Graphene Transistors Do Triple Duty in Wireless Communications

• technologyreview.com

Graphene's potential was recognized earlier this month when those who first studied it in the labwon the 2010 Nobel Prize in Physics. But researchers are just beginning to figure out how to take advantage of the novel carbon material in electronic devices.

Triple transistor: Single graphene transistors like this one can be made to operate in three modes and perform functions that usually require multiple transistors in a circuit.
Credit: Alexander Balandin

Researchers have already made blisteringly fast graphene transistors. Now they've used graphene to make a transistor that can be switched between three different modes of operation, which in conventional circuits must be performed by three separate transistors. These configurable transistors could lead to more compact chips for sending and receiving wireless signals.

Chips that use fewer transistors while maintaining all the same functions could be less expensive, use less energy, and free up room inside portable electronics like smart phones, where space is tight. The new graphene transistor is an analog device, of the type that's used for wireless communications in Bluetooth headsets and radio-frequency identification (RFID) tags.

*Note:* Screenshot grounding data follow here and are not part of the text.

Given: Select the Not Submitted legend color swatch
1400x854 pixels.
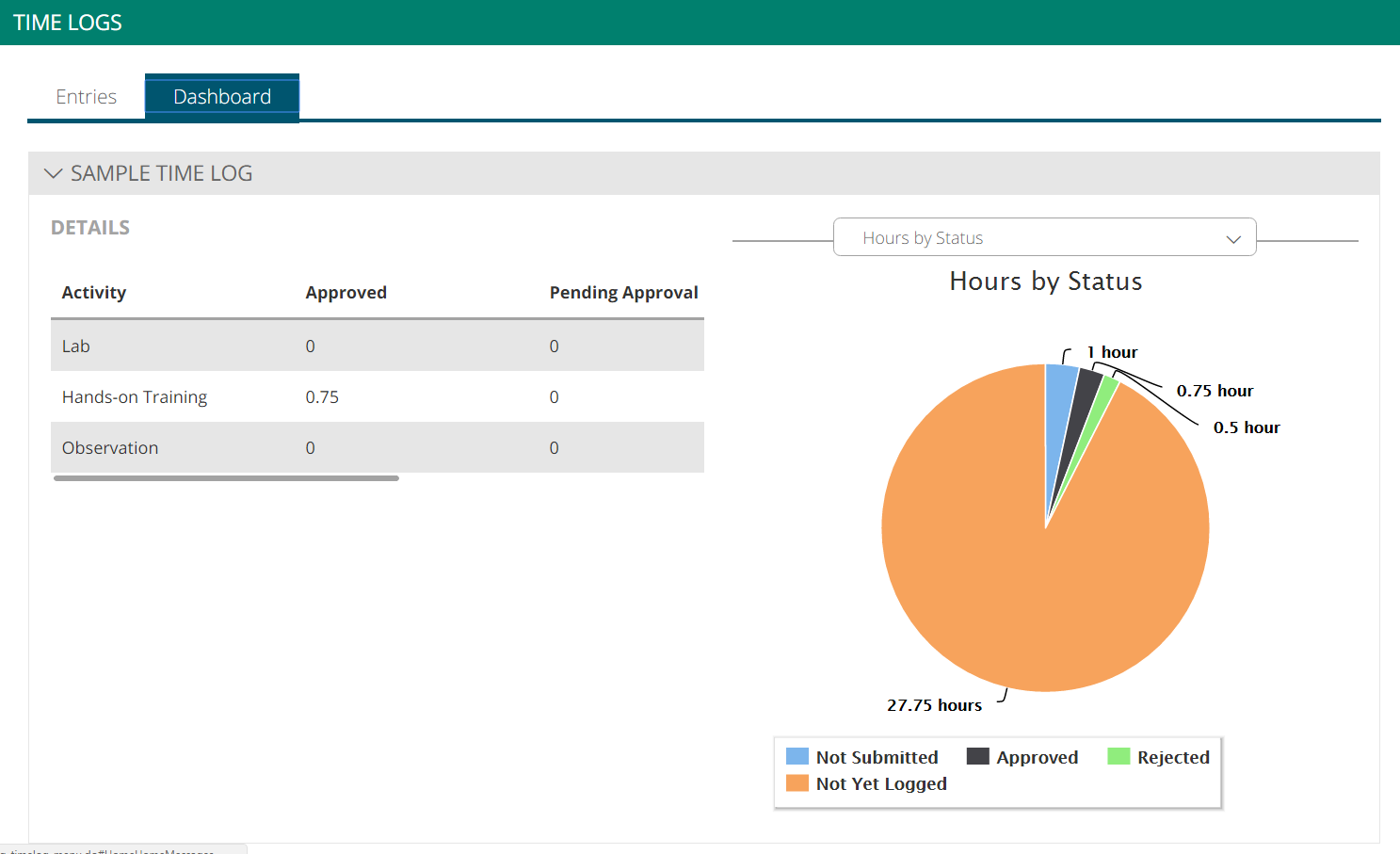Looking at the screenshot, I should pos(797,756).
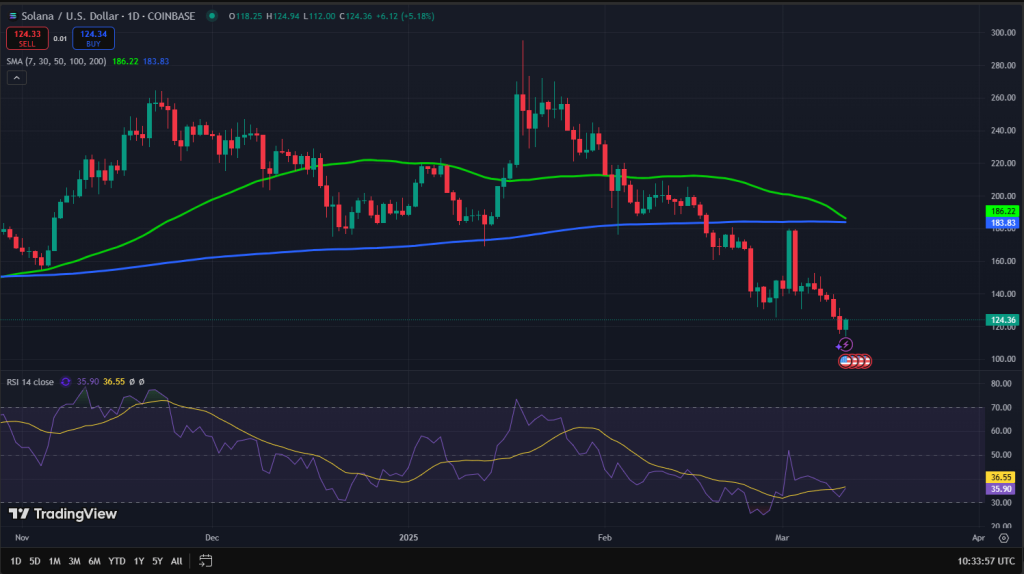Click the RSI indicator purple icon
This screenshot has width=1024, height=574.
(x=65, y=381)
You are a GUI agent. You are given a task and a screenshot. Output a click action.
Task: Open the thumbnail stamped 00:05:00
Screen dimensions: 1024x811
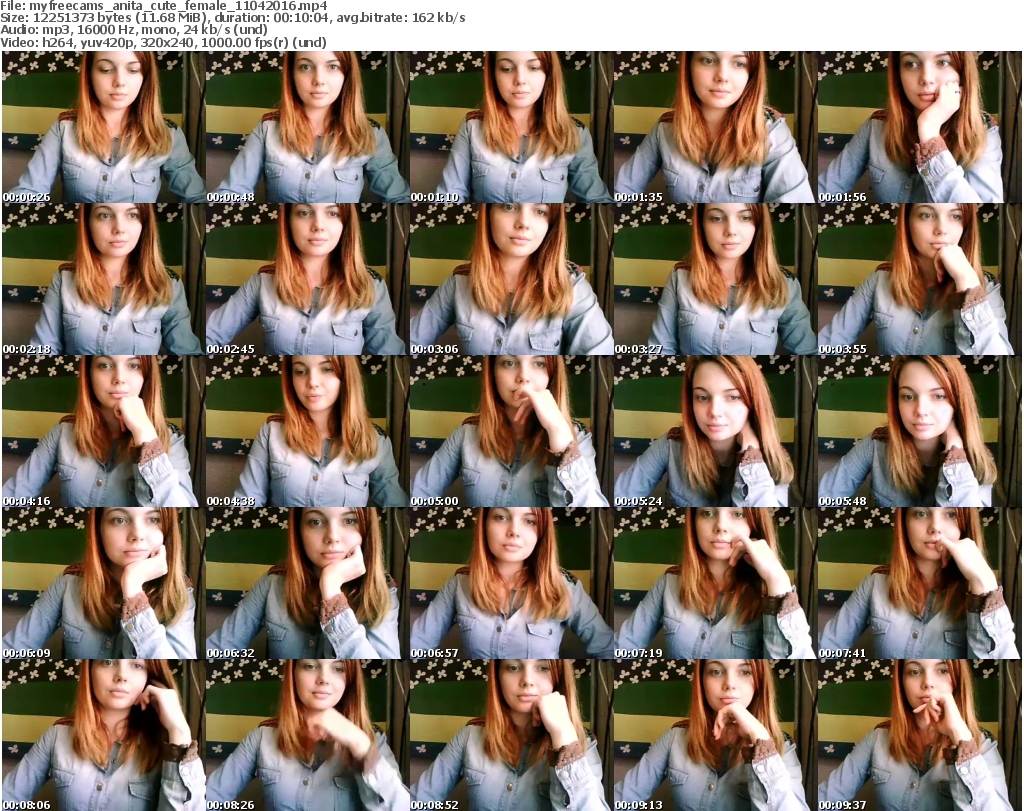(511, 432)
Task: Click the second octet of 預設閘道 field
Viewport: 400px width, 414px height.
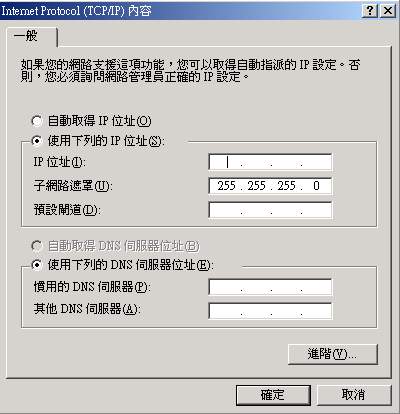Action: (257, 210)
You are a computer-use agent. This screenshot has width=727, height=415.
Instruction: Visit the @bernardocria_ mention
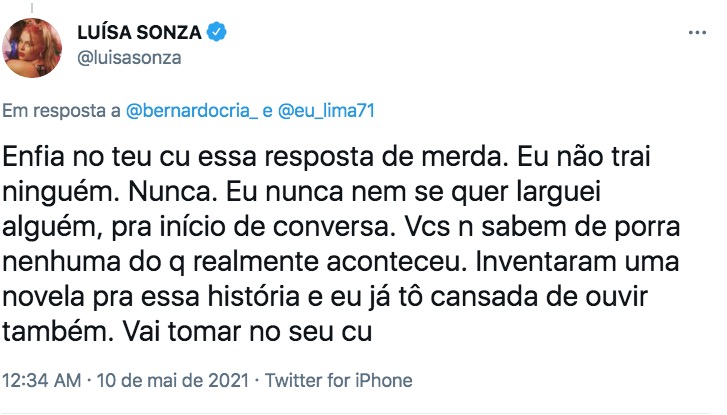coord(193,110)
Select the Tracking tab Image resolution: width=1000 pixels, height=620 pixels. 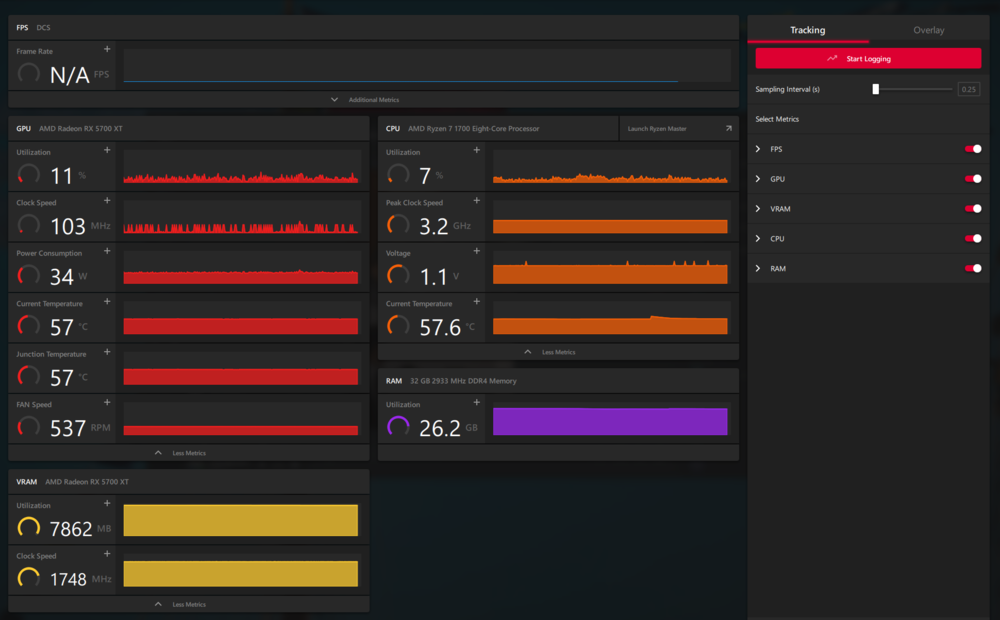click(x=808, y=30)
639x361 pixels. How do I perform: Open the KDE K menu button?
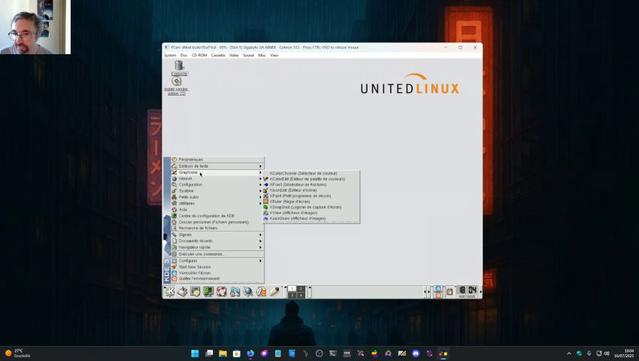tap(170, 291)
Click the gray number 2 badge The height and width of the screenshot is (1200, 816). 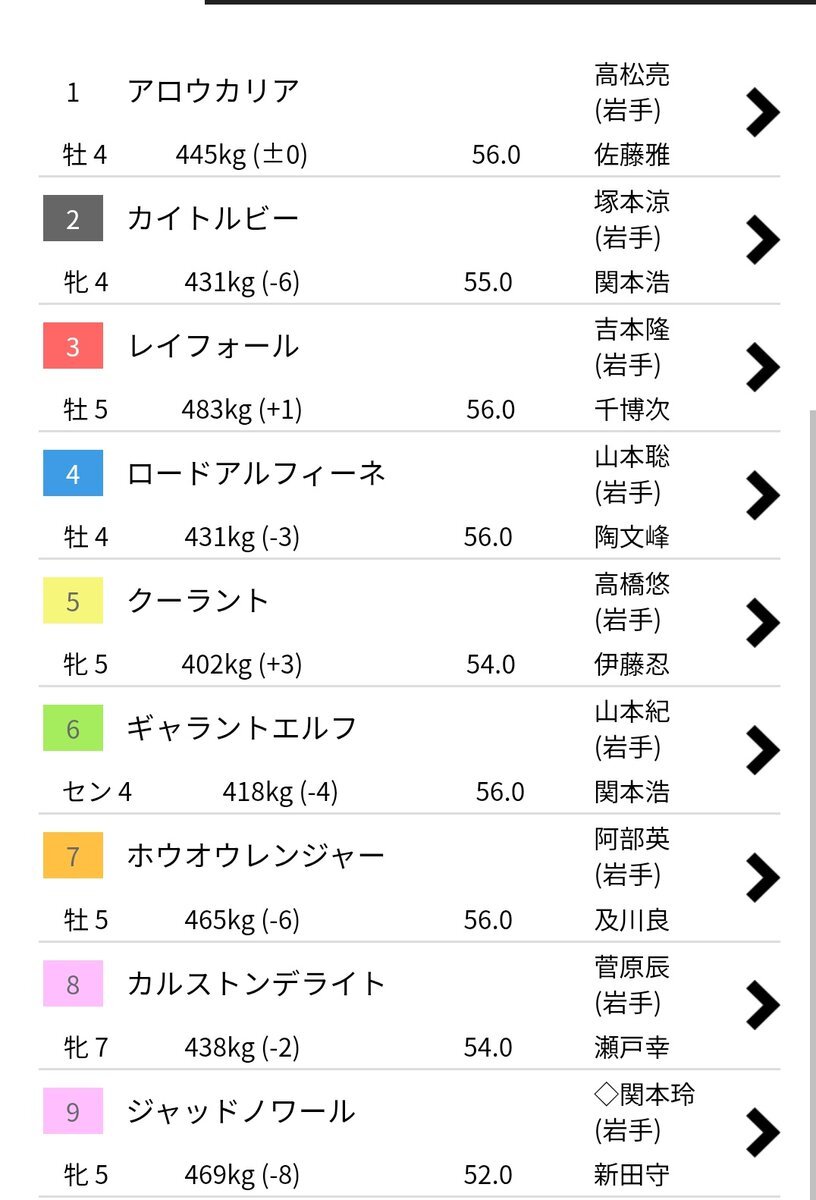coord(73,219)
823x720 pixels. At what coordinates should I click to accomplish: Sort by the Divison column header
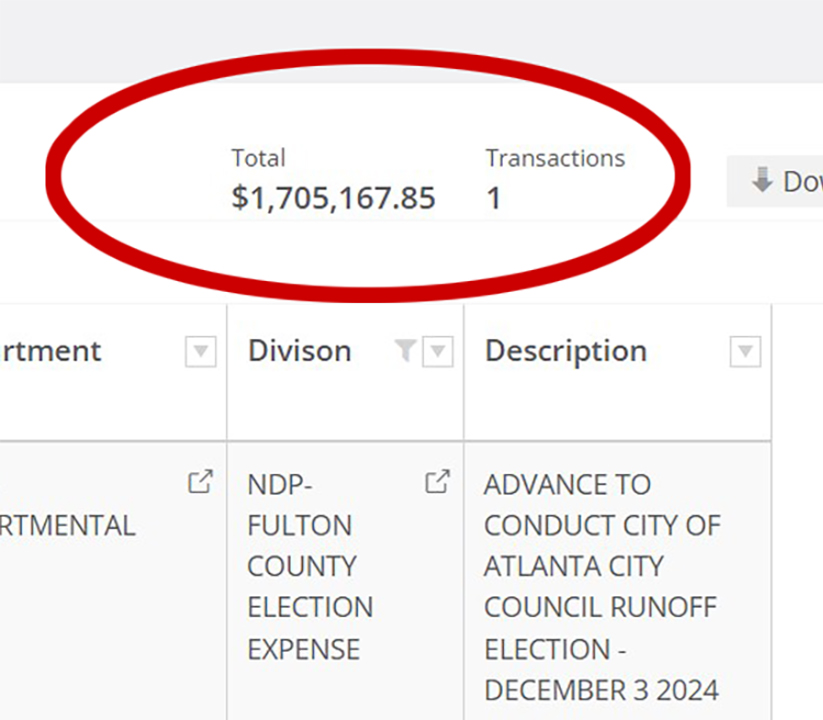[299, 351]
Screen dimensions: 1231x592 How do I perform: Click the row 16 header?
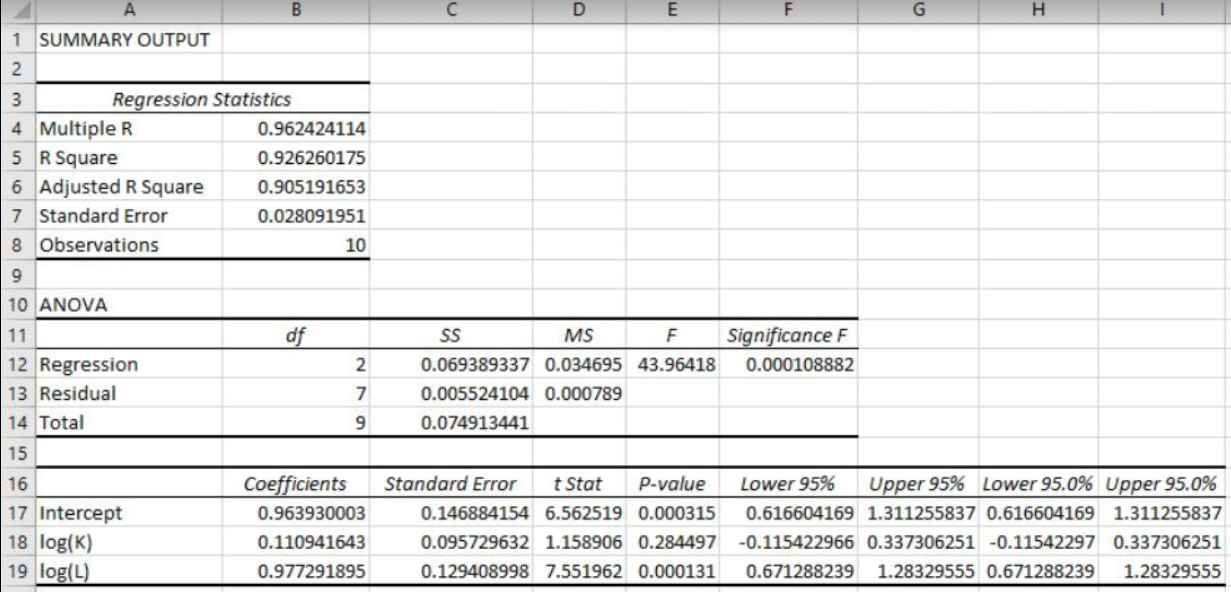click(x=15, y=484)
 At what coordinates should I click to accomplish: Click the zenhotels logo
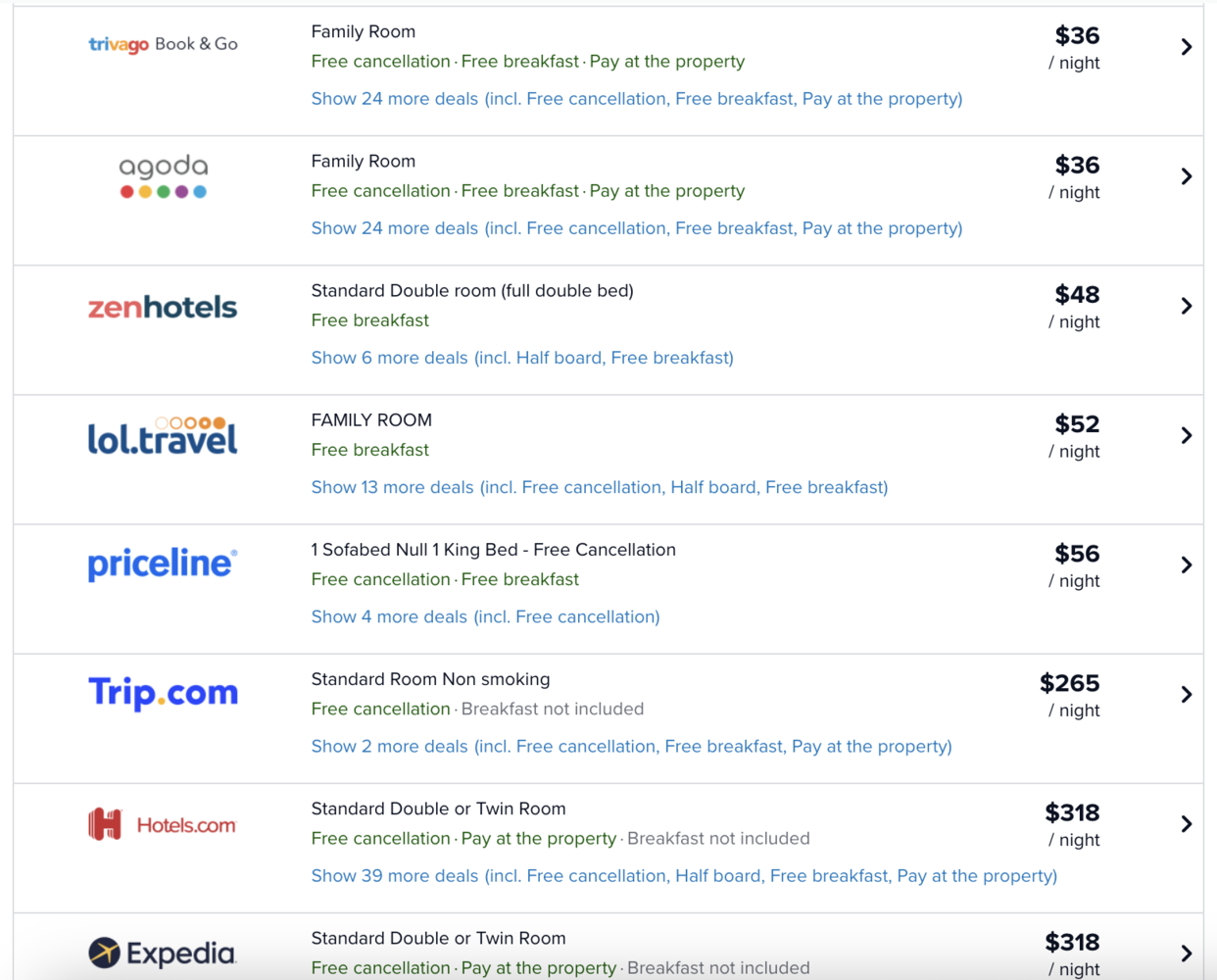click(x=163, y=308)
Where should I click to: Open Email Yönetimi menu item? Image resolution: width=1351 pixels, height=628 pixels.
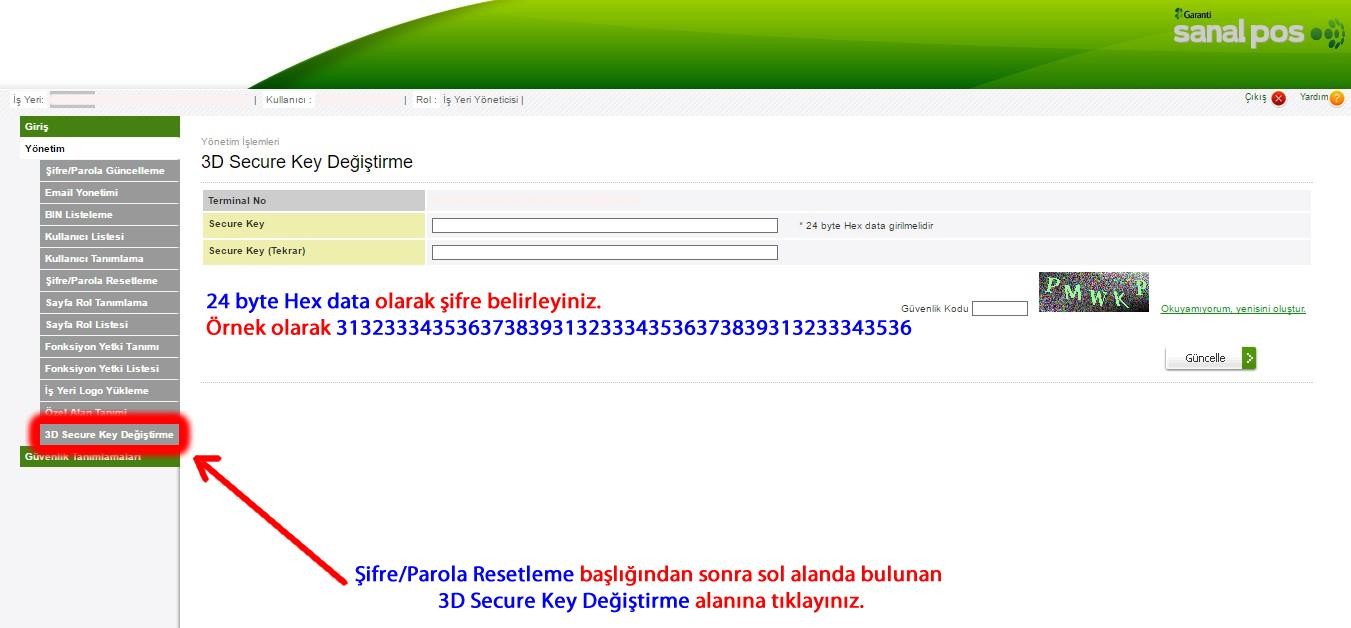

Graphene's perfect structure at the atomic level provides smooth sailing for electrons, and the material conducts electrons better than any other materials do at room temperature. So far, it's been used to make transistors that switch at about 100 gigahertz, or 100 billion times per second, 10 times faster than the best silicon transistors; it's predicted the material could be made into transistors that are even 1,000 times faster than this. And because graphene is smooth and flat, it should be compatible with the chip-making equipment at semiconductor fabs.